Risiken von Stehbelastungen beurteilen?

Entscheidend für das Einschätzen des Gesundheitsrisikos ist zunächst die Dauer der Steharbeit. Der deutsche Länderausschuss für Arbeitsschutz und Sicherheitstechnik (LASI) nimmt folgende Einteilung in vier Risikobereiche mit zunehmender Dringlichkeit der Massnahmen vor:

Ständig auf den Beinen
Bild: zVg

Entlastungsmöglichkeiten nutzen

Wie so häufig im Arbeitsschutz, orientieren sich die präventiven oder schützenden Massnahmen am TOP-Prinzip.

Technische Aspekte: Stehhilfen können bis etwa 60 Prozent des Körpergewichts von Füssen und Beinen ableiten. Manchmal kann das Dauerstehen überflüssig werden, indem hohe Hocker genutzt werden. Die Arbeitshöhen von Tischen, Montageständern oder Arbeitspodesten sollten sich individuell der eigenen Körpergrösse anpassen lassen. Müssen im Stehen Lasten bewegt werden, können Hubwagen und Hubtische das Arbeiten erleichtern.

Organisatorischer Ansatz: Länger andauerndes Stehen ist nach Möglichkeit zu vermeiden, indem beispielsweise Mitarbeiter wechselweise zwischen stehenden und sitzenden Tätigkeiten alternieren.
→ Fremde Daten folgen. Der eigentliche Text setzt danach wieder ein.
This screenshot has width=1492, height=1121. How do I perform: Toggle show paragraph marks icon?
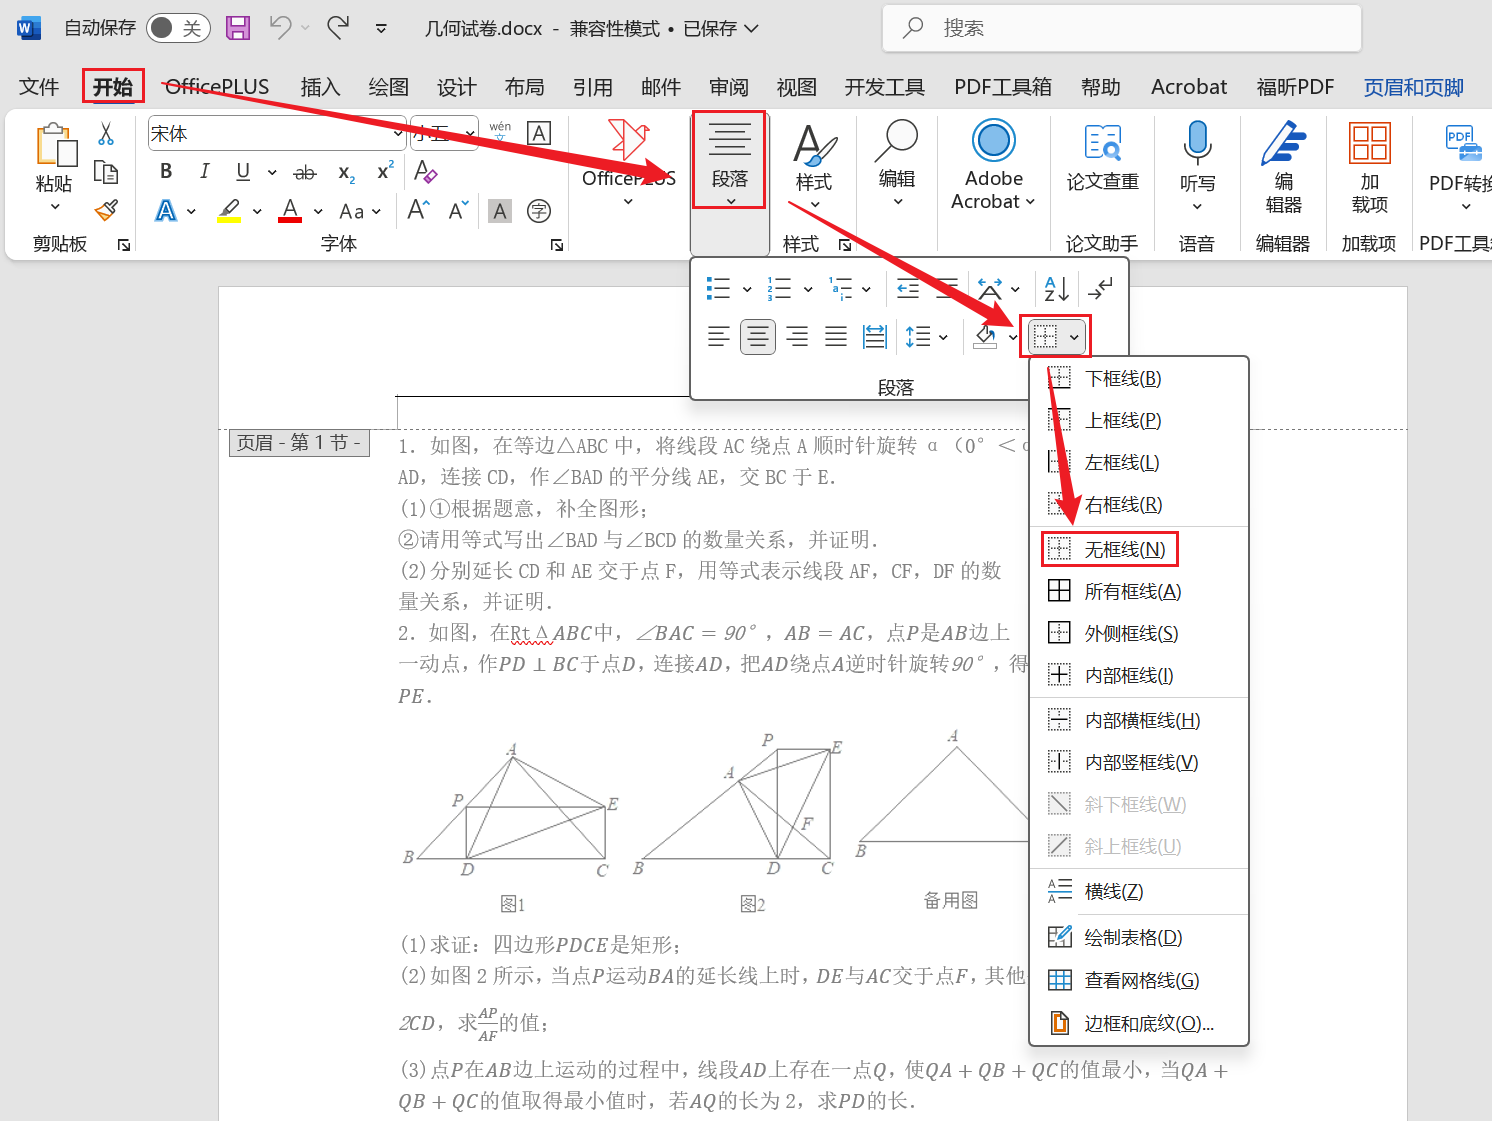click(x=1100, y=289)
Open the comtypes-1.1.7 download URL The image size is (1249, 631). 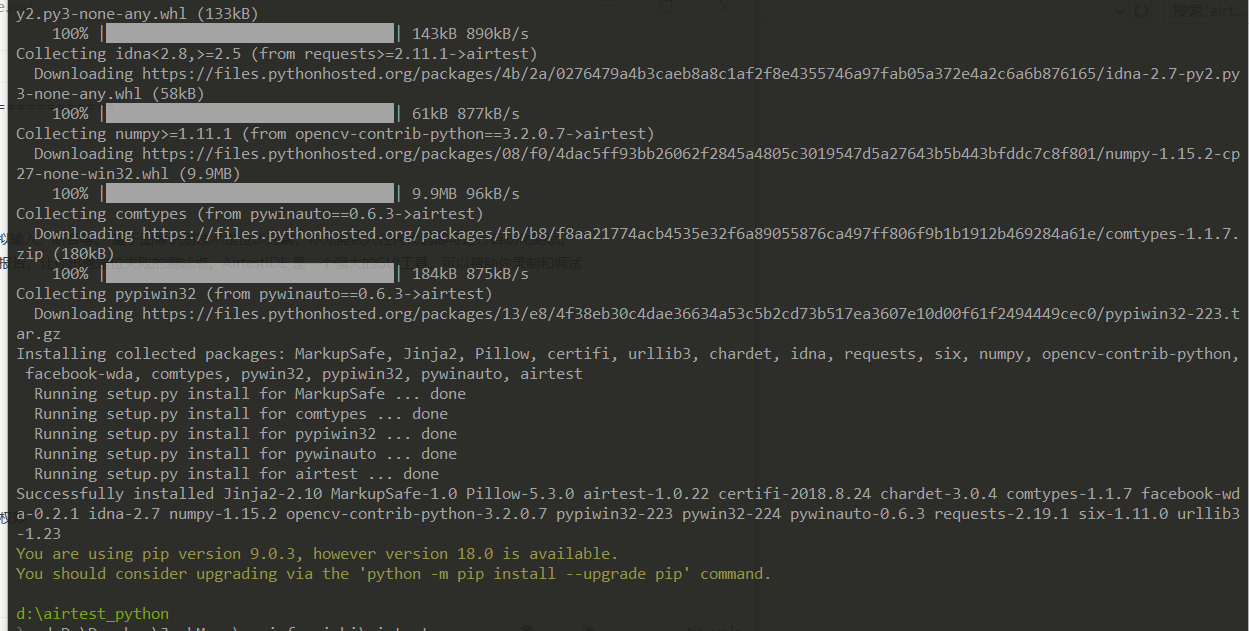tap(690, 234)
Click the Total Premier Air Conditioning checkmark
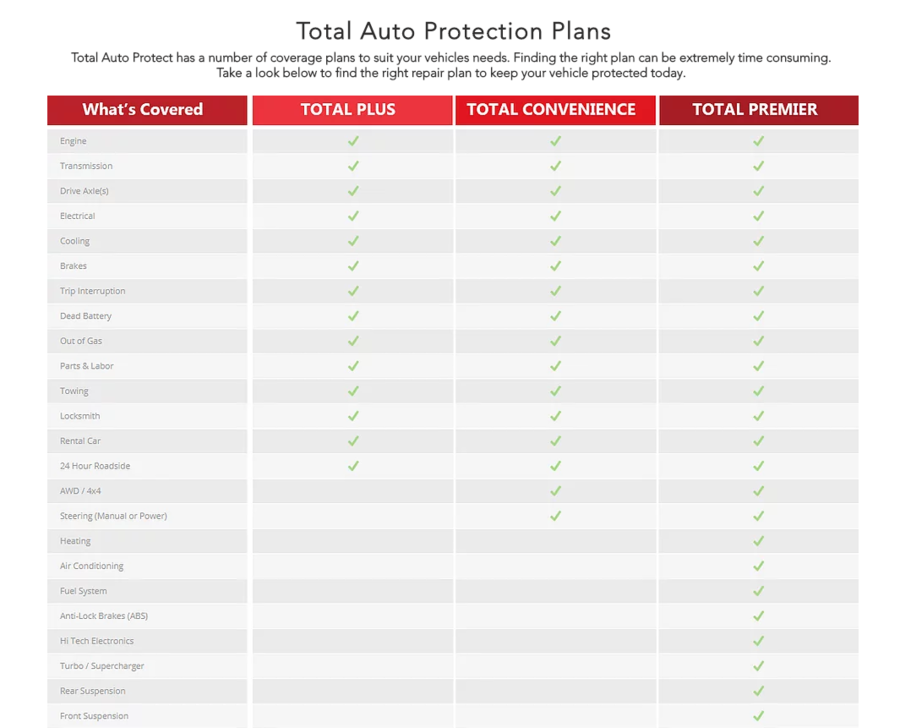The width and height of the screenshot is (900, 728). (758, 566)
Reine Steharbeit sollte nur dann angeordnet werden, wenn die Aufgabe im Sitzen nicht möglich oder nicht sinnvoll ist.

Personenbezogen: Hochwertiges Schuhwerk mit Fussbett, stabilem Fersenbereich und guter Dämpfung ist bei Steharbeit unbedingt erforderlich. Die Absätze sollten eher flach sein. Nach Rücksprache mit einem Arzt können bzw. sollten ggf. auch Kompressionsstrümpfe getragen werden.
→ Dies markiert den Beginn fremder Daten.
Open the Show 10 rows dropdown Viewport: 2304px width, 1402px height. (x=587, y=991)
Entlastung durch Arbeitspatzmatten

Eine hochwertige Fussmatte schützt vor Gelenkschmerzen und kalten Füssen und entlastet Bandscheiben, Muskeln und Sehnen. Sie sollte stossdämpfend sein, elastisch bis leicht federnd, gleichzeitig aber stabil und – meist durch Noppen oder Riffelung – rutschhemmend. Auch das Material ist ein Kaufkriterium, denn eine Ergomatte kann vor unangenehmer Fusskälte schützen sowie Lärm und Vibrationen abmildern. Das Material muss gleichzeitig der Arbeitsumgebung angemessen sein, z. B. Resistenz gegen Öle und Fette bieten oder antistatische Eigenschaften aufweisen. Auch für spe­zielle Bedingungen wie Schweissarbeiten oder Reinräume gibt es geeignete Matten. Das Produktangebot ist gross und reicht von Standardgrössen über Rollenware bis zu puzzleartig individuell kombinierbaren Untergründen. Eine Ergomatte für dauerstehende Mitarbeiter ist eine vergleichsweise kostengünstige Anschaffung und beugt deutlich teureren krankheitsbedingten Ausfällen vor.